Contributors: RJD, JdB, MEV, and HWFvE conceived and designed the study. RJD, JdB, JS, and HWFvE acquired the data. RJD, JI, and KBK carried out the statistical analysis. RJD and HWFvE obtained funding and supervised the study and are the guarantors. RJD, JdB, and HWFvE provided administrative, technical, or material support. All authors analysed and interpreted the data, drafted the manuscript, critically revised the manuscript for important intellectual content, had full access to all of the data in the study, and take responsibility for the integrity of the data and the accuracy of the data analysis.
Funding: This study received an unrestricted grant from the Isala research foundation. The funding source had no role in the design and conduct of the study; collection, management, analysis, or interpretation of the data; or preparation, review, or approval of the manuscript
Competing interests: All authors have completed the ICMJE uniform disclosure form at www.icmje.org/coi_disclosure.pdf and declare: JdB was a scientific medical advisor for Astellas and received consultancy fees, and has written an e-learning on incontinence for general practitioners. MEV is an advisory committee member for Astellas and receives consultancy fees. HWFvE receives training honorariums from Johnson & Johnson, AMS, and Bard Medical.

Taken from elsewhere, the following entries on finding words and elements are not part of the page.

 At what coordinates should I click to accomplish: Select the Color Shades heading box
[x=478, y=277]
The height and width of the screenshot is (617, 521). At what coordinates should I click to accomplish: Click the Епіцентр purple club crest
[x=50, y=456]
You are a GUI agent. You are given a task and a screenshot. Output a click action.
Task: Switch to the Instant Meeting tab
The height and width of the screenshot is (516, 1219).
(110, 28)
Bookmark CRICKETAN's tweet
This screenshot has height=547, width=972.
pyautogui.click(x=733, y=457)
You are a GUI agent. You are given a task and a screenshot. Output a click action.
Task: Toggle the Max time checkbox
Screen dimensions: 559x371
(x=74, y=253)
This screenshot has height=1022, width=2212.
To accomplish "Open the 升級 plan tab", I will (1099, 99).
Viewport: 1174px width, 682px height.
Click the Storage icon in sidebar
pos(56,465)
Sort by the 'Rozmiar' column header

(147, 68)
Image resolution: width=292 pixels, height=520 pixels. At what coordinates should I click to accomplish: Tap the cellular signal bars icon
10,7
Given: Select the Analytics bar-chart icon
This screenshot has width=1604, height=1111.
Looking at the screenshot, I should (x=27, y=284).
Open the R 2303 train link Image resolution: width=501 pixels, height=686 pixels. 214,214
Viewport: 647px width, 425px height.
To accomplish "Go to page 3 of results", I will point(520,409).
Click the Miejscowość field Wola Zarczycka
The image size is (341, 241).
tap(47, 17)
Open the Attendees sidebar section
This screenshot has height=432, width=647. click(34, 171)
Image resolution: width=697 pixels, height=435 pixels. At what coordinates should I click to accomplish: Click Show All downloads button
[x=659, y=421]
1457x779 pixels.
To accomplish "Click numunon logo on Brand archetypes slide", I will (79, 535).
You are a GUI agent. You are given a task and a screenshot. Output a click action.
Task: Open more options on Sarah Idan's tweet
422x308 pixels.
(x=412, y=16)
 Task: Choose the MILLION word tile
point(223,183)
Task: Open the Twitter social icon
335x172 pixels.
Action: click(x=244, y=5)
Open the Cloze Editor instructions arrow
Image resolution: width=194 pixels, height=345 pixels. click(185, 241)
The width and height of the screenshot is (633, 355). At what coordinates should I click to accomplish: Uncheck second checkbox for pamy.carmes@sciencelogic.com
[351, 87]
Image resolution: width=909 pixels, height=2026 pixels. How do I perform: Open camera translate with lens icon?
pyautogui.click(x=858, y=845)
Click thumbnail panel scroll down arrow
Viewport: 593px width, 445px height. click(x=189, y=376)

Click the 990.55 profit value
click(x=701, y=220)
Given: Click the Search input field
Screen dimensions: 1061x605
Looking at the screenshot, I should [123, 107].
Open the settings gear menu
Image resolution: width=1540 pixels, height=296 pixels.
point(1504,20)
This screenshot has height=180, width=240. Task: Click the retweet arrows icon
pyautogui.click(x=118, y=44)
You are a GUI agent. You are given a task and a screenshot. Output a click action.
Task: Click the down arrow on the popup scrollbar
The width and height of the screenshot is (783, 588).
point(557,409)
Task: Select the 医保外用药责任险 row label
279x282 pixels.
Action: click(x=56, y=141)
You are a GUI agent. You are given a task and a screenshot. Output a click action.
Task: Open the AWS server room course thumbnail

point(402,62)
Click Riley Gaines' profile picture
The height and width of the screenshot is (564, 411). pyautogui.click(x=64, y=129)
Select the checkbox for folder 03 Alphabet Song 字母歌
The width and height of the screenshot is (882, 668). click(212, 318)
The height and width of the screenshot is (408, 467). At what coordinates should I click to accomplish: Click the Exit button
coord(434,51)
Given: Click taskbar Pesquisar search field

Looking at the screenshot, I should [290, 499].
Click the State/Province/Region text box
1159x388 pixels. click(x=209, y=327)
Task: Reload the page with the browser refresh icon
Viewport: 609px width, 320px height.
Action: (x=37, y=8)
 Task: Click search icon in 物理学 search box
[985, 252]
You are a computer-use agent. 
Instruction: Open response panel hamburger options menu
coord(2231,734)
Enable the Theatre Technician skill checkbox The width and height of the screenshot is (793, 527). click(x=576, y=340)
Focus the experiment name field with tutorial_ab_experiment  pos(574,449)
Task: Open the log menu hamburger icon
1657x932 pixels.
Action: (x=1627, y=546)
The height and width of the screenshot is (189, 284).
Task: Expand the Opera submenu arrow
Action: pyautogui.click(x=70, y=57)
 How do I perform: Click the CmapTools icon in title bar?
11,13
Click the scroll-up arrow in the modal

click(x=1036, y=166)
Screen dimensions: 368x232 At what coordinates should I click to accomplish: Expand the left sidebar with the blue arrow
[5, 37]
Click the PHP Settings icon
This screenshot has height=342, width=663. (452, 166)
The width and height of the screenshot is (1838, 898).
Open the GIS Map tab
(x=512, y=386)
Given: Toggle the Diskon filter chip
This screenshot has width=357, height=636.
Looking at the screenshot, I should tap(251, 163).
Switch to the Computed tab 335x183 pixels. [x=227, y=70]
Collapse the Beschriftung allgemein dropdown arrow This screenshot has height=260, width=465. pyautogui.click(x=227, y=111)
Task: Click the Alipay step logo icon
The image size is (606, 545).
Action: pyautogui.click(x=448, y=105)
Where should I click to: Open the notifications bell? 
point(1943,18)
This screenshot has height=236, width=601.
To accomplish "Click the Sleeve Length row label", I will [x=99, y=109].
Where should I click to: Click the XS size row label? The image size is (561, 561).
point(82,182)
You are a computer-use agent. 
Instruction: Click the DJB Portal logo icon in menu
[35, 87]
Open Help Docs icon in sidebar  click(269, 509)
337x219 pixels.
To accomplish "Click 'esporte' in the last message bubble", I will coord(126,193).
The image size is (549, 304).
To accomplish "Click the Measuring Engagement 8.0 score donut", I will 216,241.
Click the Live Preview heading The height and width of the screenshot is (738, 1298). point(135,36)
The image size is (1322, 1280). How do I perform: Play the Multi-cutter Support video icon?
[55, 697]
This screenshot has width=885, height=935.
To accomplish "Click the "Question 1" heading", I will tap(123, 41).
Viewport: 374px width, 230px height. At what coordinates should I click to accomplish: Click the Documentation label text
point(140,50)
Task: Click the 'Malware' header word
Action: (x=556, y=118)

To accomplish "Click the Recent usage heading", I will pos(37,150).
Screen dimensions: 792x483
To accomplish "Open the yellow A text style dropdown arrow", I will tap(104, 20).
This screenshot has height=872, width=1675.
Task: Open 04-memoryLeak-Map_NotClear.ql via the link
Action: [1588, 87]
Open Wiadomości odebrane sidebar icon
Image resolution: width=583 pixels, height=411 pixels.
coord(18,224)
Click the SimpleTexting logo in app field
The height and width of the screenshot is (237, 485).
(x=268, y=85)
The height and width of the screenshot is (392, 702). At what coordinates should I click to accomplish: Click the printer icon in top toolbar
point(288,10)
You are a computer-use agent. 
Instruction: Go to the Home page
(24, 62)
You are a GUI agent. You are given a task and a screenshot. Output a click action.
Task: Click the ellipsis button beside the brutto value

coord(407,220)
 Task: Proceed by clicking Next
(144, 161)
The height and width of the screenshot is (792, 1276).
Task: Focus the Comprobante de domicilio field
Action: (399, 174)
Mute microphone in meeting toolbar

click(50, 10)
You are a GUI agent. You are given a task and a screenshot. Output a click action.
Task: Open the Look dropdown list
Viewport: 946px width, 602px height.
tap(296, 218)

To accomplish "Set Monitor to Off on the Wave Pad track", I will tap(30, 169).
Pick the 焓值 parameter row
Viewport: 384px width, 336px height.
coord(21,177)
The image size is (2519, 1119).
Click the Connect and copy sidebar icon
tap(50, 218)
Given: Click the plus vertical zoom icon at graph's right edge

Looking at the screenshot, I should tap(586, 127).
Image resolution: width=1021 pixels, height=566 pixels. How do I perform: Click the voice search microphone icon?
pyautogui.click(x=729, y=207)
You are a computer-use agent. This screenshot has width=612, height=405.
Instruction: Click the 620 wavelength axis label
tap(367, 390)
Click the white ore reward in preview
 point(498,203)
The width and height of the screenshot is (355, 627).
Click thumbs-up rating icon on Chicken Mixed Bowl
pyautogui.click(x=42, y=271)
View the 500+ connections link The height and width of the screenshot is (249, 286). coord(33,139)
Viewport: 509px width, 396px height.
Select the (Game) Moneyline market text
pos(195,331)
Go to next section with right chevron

Ethical approval: This study was approved by the medical ethical committee of the Isala hospital (MEC 09-625) and the local ethical committees of the participating centres, in accordance with the Declaration of Helsinki.
Data sharing: No additional data available.
Transparency: The corresponding author (RJD) affirms that the manuscript is an honest, accurate, and transparent account of the study being reported, no important aspects of the study have been omitted, and any discrepancies from the study as planned have been explained.